China's property market, where prices surged to all-time highs for five consecutive years, is experiencing its sharpest slowdown in around two years.
Average new home prices fell for a fourth consecutive month in August by 1.1 percent, meaning the market is now close to wiping out gains seen over the last year. Compared to a year ago, sales as measured by floor space were down 12.4 percent.
While the slowdown in a heated market has benefited millions of Chinese, for whom soaring house prices have made home ownership a distant dream, slackening activity has also raised concerns about the health of China's economy.
It is straining already softening domestic demand and pushing overall fixed-asset investment to lows not seen in nearly 14 years on a cumulative basis between January to August.

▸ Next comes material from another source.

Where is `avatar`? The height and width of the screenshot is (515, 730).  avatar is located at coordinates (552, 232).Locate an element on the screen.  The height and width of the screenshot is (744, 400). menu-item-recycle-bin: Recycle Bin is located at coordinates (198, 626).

In an effort to avoid a bubble, the Chinese authorities engineered a property slowdown. They succeeded in that objective and will now need to act in order to avoid a crash. Easing restrictions on property purchases, particularly in tier 1 cities, making more mortgages available and easing credit conditions will all help stoke demand but the question remains as to whether buyers can be encouraged into a declining market.
With the surety of the property market shaken, the government has a vested interest in a strong stock market to act as an alternative investment destination. The creation of the Shanghai Free Trade Zone and the opening up of the mainland-Hong Kong stock market connection represent attempts to boost the capital available for investment in the stock market.
The FTSE/Xinhua A600 Banks Index has been trading above its 200-day MA since July and firmed from that level again today. A sustained move below the trend mean would be required to question medium-term recovery potential.
The Shanghai Property Index has been ranging mostly between 3000 and 4000 since 2010 and is currently rallying towards the upper boundary. A sustained move above 4000 will be required to complete the developing base formation.